The right to limit liability in Australia is presently conferred by the Limitation of Liability for Maritime Claims Act 1989 (Cth) enacting the Limitation of Liability for Maritime Claims Convention 1976 (LLMC 1976) which defines 'shipowner' to 'mean the owner, charterer, manager and operator of a seagoing ship’.
The role of the master of a ship as the ultimate decision-maker relating to the navigation of a ship, particularly when safety is involved, has been established for centuries. The master of the Flinders was employed by ASP. Any right that Mobil UK had to direct him must have come from a direction by ASP that the master should accept Mobil UK's instructions. The source of the authority of the master was ASP, even though actual instructions were given by Mobil UK. The master was not the operator of the vessel, but when he acted in the operation of the vessel he was acting in his employment by ASP. The whole of the crew were in the same position. By whom a ship is 'operated' will vary with the facts of each case. However, a company closely involved with the actual navigation of a ship and its daily activities will frequently answer the description. A company which directs the voyages of a ship but has no involvement in its actual navigation or day to day activities may not answer the description.

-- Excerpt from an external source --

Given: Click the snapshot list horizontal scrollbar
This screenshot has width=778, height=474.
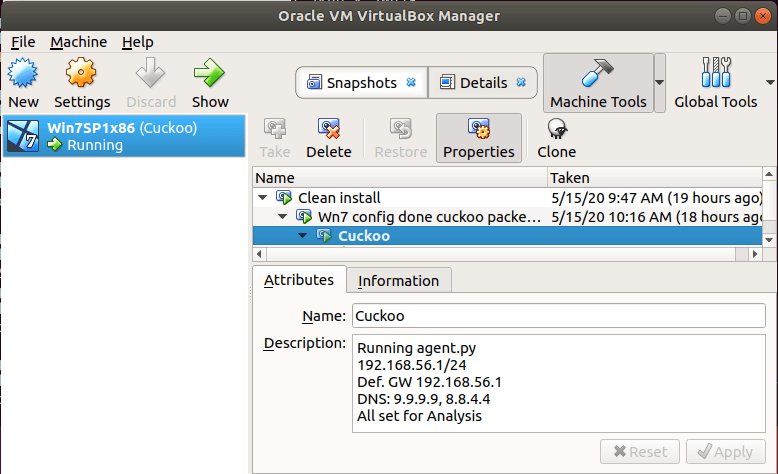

Taking into account the facts that ASP employed the master of the Flinders and all of its crew, that it was contracted to do so pursuant to an agreement which proceeded on the basis that its role was a management role, and particularly crew management, and that the day to day navigation and activities of the ship were effectively under its control through the crew it employed, the conclusion drawn is that ASP is at least an operator of the Flinders.

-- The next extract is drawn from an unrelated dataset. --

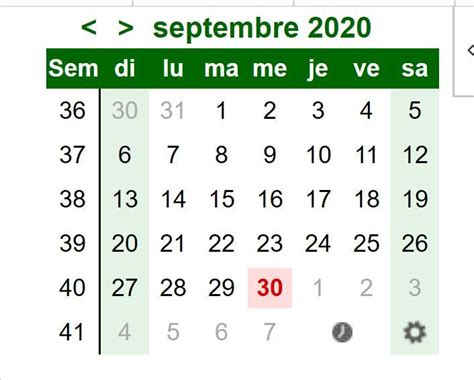Image resolution: width=474 pixels, height=380 pixels.
Task: Click greyed-out 31 from previous month
Action: pyautogui.click(x=173, y=110)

The position of the Lorelay is not so clear. The ultimate master of the Lorelay was an employee of Allseas Construction, not Mermaid. The agreement between Allseas Construction and Mermaid was not a management agreement but a Labour and Catering Agreement supplemented by a Construction Labour Agreement. However, the actual role of Mermaid was not materially different to that of ASP. It employed all the Australian crew. During the mobilisation and demobilisation voyages it was agreed that the Australian master should be the person in charge.
The involvement of Mermaid could be said to be at a lower level than that of ASP. However, it is not so low that it does not include activities which are among those appropriate to an operator. The Lorelay was operated by Mermaid in association with Allseas Construction, Allseas Marine, or both.